То есть это я сначала помчалась, но чем дальше убегала от дорожки, тем глубже становился снег. Через несколько метров не то что бежать, идти получалось с трудом. Скоро я просто провалилась в сверкающий на закатном солнце розоватый сугроб глубже, чем по колено. Мне показалось, что теперь я и шагу сделать не сумею, и даже стало страшновато, от того что легко могу остаться в этом сугробе до тех пор, пока кто-нибудь не заметит меня и не поможет выбраться.
Я охнула и попробовала вытащить ногу. Получилось. Правда, медленно и с огромным трудом.

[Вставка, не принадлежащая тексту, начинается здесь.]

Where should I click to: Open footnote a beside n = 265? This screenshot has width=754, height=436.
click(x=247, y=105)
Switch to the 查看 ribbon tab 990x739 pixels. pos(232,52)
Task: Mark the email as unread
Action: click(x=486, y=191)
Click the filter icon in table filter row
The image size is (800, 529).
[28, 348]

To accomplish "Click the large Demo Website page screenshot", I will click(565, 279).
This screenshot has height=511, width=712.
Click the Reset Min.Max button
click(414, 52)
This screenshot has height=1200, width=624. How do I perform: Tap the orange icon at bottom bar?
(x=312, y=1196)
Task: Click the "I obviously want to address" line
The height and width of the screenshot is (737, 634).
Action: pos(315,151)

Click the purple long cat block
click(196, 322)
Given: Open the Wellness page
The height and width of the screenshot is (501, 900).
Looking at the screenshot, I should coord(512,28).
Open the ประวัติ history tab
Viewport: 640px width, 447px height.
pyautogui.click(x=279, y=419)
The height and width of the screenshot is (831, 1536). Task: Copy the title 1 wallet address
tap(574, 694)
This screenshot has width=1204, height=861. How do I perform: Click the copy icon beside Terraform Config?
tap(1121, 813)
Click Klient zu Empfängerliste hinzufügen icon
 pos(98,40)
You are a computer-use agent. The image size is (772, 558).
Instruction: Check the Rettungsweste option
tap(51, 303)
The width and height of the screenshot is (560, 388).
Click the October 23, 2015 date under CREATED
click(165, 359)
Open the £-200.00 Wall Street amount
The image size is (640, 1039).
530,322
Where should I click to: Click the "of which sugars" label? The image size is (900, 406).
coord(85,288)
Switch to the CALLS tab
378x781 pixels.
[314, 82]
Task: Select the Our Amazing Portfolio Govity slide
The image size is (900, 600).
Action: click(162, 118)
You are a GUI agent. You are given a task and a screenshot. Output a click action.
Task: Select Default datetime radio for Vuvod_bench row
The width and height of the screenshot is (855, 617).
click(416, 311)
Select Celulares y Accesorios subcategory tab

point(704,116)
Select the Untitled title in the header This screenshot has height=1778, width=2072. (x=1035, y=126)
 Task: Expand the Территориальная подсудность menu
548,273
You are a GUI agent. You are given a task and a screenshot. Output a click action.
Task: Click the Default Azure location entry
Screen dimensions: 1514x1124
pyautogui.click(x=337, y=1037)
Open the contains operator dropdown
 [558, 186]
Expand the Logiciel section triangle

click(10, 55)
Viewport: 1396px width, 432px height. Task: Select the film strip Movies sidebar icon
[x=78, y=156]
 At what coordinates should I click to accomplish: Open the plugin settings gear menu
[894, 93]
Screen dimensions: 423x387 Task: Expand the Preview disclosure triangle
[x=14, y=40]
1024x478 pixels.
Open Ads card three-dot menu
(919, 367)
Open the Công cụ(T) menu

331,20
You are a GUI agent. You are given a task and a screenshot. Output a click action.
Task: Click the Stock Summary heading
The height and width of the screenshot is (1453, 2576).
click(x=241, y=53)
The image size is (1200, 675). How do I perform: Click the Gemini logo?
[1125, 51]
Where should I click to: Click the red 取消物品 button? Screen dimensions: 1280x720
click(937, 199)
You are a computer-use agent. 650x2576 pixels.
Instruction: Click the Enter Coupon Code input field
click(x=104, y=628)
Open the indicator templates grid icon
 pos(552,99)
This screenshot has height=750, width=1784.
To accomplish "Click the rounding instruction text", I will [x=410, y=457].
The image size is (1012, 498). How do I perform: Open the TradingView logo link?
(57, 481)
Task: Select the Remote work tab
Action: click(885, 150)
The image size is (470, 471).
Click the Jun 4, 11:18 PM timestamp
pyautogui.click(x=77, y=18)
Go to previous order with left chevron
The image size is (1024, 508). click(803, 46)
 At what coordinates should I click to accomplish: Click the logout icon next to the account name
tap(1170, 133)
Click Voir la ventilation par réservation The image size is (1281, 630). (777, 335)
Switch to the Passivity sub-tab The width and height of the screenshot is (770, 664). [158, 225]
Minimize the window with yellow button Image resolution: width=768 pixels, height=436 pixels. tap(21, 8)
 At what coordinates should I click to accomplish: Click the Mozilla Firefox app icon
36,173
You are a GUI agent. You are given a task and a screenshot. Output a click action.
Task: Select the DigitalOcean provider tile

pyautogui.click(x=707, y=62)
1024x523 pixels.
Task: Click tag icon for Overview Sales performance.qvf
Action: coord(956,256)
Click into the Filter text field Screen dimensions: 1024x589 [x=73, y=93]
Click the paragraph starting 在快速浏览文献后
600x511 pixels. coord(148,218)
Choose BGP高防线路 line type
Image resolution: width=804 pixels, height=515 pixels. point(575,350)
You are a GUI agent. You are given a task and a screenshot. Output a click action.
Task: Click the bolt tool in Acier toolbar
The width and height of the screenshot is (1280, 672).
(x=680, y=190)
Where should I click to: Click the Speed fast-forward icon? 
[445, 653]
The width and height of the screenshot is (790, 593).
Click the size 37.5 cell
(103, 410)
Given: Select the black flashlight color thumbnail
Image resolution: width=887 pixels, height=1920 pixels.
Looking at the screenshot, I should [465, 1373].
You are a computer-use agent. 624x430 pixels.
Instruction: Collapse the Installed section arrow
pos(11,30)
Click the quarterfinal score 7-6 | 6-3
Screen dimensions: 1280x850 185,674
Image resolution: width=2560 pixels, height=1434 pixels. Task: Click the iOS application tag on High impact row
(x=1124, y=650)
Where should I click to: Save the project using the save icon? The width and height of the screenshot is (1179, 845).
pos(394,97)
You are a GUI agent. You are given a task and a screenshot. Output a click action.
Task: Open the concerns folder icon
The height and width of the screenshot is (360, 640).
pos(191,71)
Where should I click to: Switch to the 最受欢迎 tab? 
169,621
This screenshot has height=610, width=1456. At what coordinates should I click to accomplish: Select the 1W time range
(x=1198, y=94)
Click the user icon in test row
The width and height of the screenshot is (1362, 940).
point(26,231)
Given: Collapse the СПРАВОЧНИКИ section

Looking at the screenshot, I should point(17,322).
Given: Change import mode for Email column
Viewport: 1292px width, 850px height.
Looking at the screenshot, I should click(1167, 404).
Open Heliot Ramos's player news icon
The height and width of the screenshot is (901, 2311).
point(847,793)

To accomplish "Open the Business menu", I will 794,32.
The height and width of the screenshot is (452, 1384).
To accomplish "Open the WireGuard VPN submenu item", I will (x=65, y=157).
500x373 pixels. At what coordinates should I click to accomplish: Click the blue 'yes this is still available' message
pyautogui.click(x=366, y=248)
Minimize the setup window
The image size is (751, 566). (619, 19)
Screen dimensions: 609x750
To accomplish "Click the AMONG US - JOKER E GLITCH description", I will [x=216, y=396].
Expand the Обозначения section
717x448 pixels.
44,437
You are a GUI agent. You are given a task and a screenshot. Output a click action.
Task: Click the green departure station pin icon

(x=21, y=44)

Но долго ли простоишь на одной ноге? Пришлось шагнуть дальше. И снова увязнуть до края сапог. Хорошо хоть они у меня высокие и плотно прилегают к заправленным в голенища джинсам. А то уже так бы зачерпнула– мама, не горюй. Через пару шагов я запыхалась, вспотела и начала дышать, как паровоз. Зато поняла, что глубже, кажется, не увязну. Уже здорово!
Потихоньку, то проваливаясь, то вытаскивая ноги, я продвигалась к Никите. Он ещё не видел меня, зато я прекрасно видела, чем он занимается. А занимался он, честно признаться, довольно странными вещами.
Для начала как следует потоптался под тем самым деревом, где я заметила его, стоя на главной дорожке. Потом поставил на утоптанное место корзинку, стащил перчатки, сунул их в карманы и подошёл к дереву вплотную. А потом обхватил ствол и медленно полез наверх.